We can hope, at least. Renewables (which on a global scale are really limited to solar, offshore wind, and wave) certainly can provide all of the energy that is needed for terrestrial applications, provided that it can be collected, stored, and transferred from where it is collected to the end user. We have a lot of challenges in that today but none that really require great technological advances; it is mostly a problem of infrastructure and logistics. The ultimate renewable energy source would be a glucose-based economy where solar is converted to the carbohydrate that can be used in biologically-based or biomemetic industrial infrastructure but that is certainly a future development. Regardless, we shouldn’t be expecting nuclear fusion as any kind of replacement for fossil fuels to mitigate climate change or depletion of known energy supplies.

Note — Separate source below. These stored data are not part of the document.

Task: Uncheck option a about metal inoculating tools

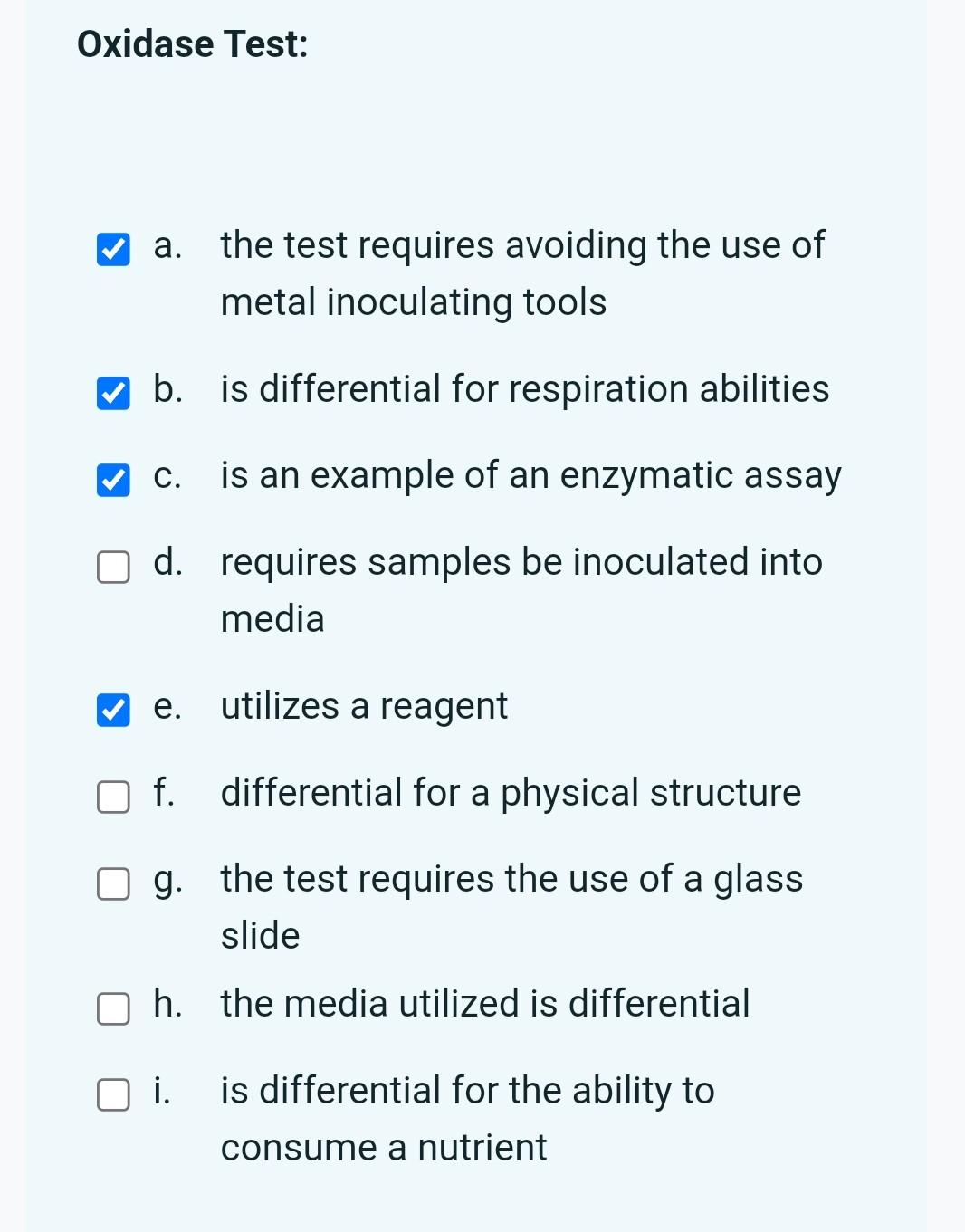Action: [x=113, y=249]
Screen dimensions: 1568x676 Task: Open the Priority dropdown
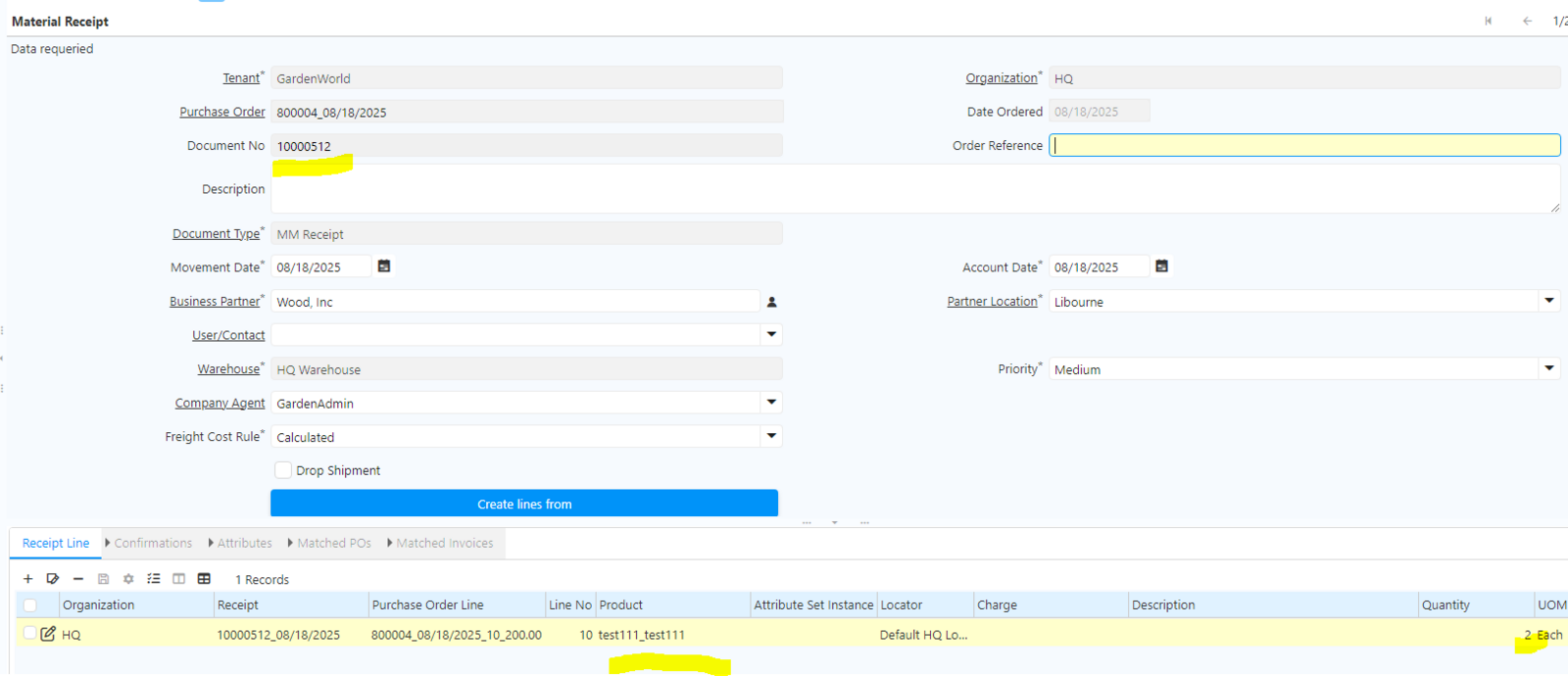[1548, 369]
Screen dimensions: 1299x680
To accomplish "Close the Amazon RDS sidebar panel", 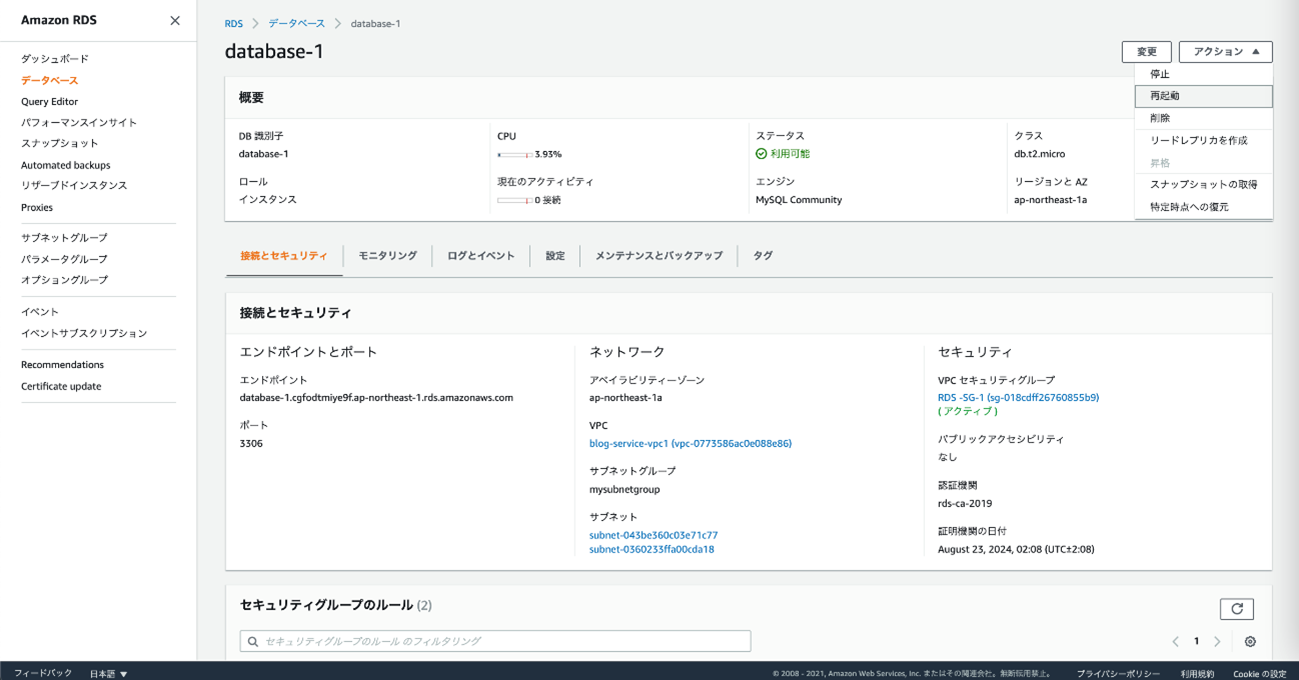I will pos(175,21).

Where fusion is actually needed is as an energy source for exploration of the outer solar system (and likely for permanent habitation on Mars or the Moon, if you think that’s a good idea) where insolation levels are too low for solar power to be practical. Right now we use radioisotope thermoelectric generators (RTG) for small, low power probes, and will probably use compact nuclear fission for advanced propulsion and energy for larger probes, but for any kind of crewed exploration beyond Mars the use of nuclear fusion for both propulsion and the energy required to sustain habitation is a sine qua non technology. There is no particular need for this capability in the foreseeable future and so no reason to pour enormous amounts of money into crash programs to develop it even if it was practicable to overcome the known issues with extensions of current technology.
It would be better to continue to develop high temperature superconductors, radiation-resistant materials, ‘alternative’ nuclear fission technologies that provide better utilization of fissionable materials and full burnup of actinide products to reduce the waste issues, et cetera than to focus on trying to make fusion power production work. The much delayed and problematic ITER has been a case study in trying to bring a capability to fruition before the technology really exists, and while there will probably be a lot learned from operating ITER whenever it finally comes on line, as a ‘Big Science’ project it has consumed the lion’s share of funding in plasma and fusion physics that could have gone to other high energy physics projects in its member nations.